Task brief
Set down the records that follow exactly, every line of them.
===============
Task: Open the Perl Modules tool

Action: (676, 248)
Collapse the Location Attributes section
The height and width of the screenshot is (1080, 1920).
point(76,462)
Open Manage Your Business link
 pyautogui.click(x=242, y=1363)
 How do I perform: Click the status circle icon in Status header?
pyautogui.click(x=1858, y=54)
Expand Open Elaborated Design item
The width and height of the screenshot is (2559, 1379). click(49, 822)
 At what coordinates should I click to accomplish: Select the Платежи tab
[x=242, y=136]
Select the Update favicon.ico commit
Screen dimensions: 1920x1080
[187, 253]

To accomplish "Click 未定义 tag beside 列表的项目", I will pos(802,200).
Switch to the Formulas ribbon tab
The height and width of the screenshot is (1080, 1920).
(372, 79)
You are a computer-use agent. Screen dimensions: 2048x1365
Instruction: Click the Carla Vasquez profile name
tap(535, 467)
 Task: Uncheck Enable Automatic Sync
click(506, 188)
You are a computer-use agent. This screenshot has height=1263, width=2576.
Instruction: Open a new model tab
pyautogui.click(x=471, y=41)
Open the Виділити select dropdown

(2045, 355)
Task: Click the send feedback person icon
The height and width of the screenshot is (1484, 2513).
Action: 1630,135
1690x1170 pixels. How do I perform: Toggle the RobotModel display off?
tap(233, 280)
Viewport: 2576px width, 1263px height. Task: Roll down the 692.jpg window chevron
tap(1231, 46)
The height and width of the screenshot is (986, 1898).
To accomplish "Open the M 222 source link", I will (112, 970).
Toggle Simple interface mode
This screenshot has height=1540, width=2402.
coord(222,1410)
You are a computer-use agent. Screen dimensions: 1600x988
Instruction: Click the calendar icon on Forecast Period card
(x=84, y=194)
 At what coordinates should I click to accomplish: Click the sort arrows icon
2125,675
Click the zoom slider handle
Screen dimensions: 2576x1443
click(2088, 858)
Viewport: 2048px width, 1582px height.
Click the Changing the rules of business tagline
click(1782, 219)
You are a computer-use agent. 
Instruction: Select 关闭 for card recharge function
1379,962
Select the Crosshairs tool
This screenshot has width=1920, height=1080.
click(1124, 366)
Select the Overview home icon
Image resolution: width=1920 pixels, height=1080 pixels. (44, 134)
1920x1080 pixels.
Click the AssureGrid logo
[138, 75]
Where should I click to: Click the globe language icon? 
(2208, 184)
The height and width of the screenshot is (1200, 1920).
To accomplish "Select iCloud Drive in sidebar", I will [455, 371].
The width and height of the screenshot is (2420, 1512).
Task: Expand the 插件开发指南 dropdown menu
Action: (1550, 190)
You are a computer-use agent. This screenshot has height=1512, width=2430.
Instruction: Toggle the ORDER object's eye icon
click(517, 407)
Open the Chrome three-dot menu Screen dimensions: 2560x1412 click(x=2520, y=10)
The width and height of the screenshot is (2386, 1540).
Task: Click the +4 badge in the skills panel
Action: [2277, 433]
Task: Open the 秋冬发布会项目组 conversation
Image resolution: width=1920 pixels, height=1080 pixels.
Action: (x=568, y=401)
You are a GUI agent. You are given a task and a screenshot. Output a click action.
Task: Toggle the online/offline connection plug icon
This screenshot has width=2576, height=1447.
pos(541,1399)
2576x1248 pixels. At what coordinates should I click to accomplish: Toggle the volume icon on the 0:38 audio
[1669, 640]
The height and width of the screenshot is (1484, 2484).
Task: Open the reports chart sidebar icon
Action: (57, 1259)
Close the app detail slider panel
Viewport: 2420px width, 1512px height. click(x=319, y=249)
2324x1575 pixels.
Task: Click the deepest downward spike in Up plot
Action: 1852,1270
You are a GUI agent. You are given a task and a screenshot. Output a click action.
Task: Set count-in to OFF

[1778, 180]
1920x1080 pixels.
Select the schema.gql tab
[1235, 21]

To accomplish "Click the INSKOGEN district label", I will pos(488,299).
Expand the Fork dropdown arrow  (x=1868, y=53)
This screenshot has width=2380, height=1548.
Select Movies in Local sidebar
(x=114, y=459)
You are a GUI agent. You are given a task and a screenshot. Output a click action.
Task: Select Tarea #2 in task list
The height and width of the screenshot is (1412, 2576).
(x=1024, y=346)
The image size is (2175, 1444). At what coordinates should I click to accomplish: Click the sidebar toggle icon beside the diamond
===============
Solution for this exercise
Task: Open the Perl Modules tool

Action: (676, 248)
Collapse the Location Attributes section
The height and width of the screenshot is (1080, 1920).
point(76,462)
Open Manage Your Business link
 pyautogui.click(x=242, y=1363)
 How do I perform: Click the status circle icon in Status header?
pyautogui.click(x=1858, y=54)
Expand Open Elaborated Design item
The width and height of the screenshot is (2559, 1379). click(49, 822)
 At what coordinates should I click to accomplish: Select the Платежи tab
[x=242, y=136]
Select the Update favicon.ico commit
Screen dimensions: 1920x1080
[187, 253]

To accomplish "Click 未定义 tag beside 列表的项目", I will pos(802,200).
Switch to the Formulas ribbon tab
The height and width of the screenshot is (1080, 1920).
(372, 79)
You are a computer-use agent. Screen dimensions: 2048x1365
Instruction: Click the Carla Vasquez profile name
tap(535, 467)
 Task: Uncheck Enable Automatic Sync
click(506, 188)
You are a computer-use agent. This screenshot has height=1263, width=2576.
Instruction: Open a new model tab
pyautogui.click(x=471, y=41)
Open the Виділити select dropdown

(2045, 355)
Task: Click the send feedback person icon
The height and width of the screenshot is (1484, 2513).
Action: 1630,135
1690x1170 pixels. How do I perform: Toggle the RobotModel display off?
tap(233, 280)
Viewport: 2576px width, 1263px height. Task: Roll down the 692.jpg window chevron
tap(1231, 46)
The height and width of the screenshot is (986, 1898).
To accomplish "Open the M 222 source link", I will (112, 970).
Toggle Simple interface mode
This screenshot has height=1540, width=2402.
coord(222,1410)
You are a computer-use agent. Screen dimensions: 1600x988
Instruction: Click the calendar icon on Forecast Period card
(x=84, y=194)
 At what coordinates should I click to accomplish: Click the sort arrows icon
2125,675
Click the zoom slider handle
Screen dimensions: 2576x1443
click(2088, 858)
Viewport: 2048px width, 1582px height.
Click the Changing the rules of business tagline
click(1782, 219)
You are a computer-use agent. 
Instruction: Select 关闭 for card recharge function
1379,962
Select the Crosshairs tool
This screenshot has width=1920, height=1080.
click(1124, 366)
Select the Overview home icon
Image resolution: width=1920 pixels, height=1080 pixels. (44, 134)
1920x1080 pixels.
Click the AssureGrid logo
[138, 75]
Where should I click to: Click the globe language icon? 
(2208, 184)
The height and width of the screenshot is (1200, 1920).
To accomplish "Select iCloud Drive in sidebar", I will [455, 371].
The width and height of the screenshot is (2420, 1512).
Task: Expand the 插件开发指南 dropdown menu
Action: (1550, 190)
You are a computer-use agent. This screenshot has height=1512, width=2430.
Instruction: Toggle the ORDER object's eye icon
click(517, 407)
Open the Chrome three-dot menu Screen dimensions: 2560x1412 click(x=2520, y=10)
The width and height of the screenshot is (2386, 1540).
Task: Click the +4 badge in the skills panel
Action: [2277, 433]
Task: Open the 秋冬发布会项目组 conversation
Image resolution: width=1920 pixels, height=1080 pixels.
Action: (x=568, y=401)
You are a GUI agent. You are given a task and a screenshot. Output a click action.
Task: Toggle the online/offline connection plug icon
This screenshot has width=2576, height=1447.
pos(541,1399)
2576x1248 pixels. At what coordinates should I click to accomplish: Toggle the volume icon on the 0:38 audio
[1669, 640]
The height and width of the screenshot is (1484, 2484).
Task: Open the reports chart sidebar icon
Action: (57, 1259)
Close the app detail slider panel
Viewport: 2420px width, 1512px height. click(x=319, y=249)
2324x1575 pixels.
Task: Click the deepest downward spike in Up plot
Action: 1852,1270
You are a GUI agent. You are given a task and a screenshot. Output a click action.
Task: Set count-in to OFF

[1778, 180]
1920x1080 pixels.
Select the schema.gql tab
[1235, 21]

To accomplish "Click the INSKOGEN district label", I will pos(488,299).
Expand the Fork dropdown arrow  (x=1868, y=53)
This screenshot has width=2380, height=1548.
Select Movies in Local sidebar
(x=114, y=459)
You are a GUI agent. You are given a task and a screenshot. Output a click action.
Task: Select Tarea #2 in task list
The height and width of the screenshot is (1412, 2576).
(x=1024, y=346)
The image size is (2175, 1444). At what coordinates should I click to accomplish: Click the sidebar toggle icon beside the diamond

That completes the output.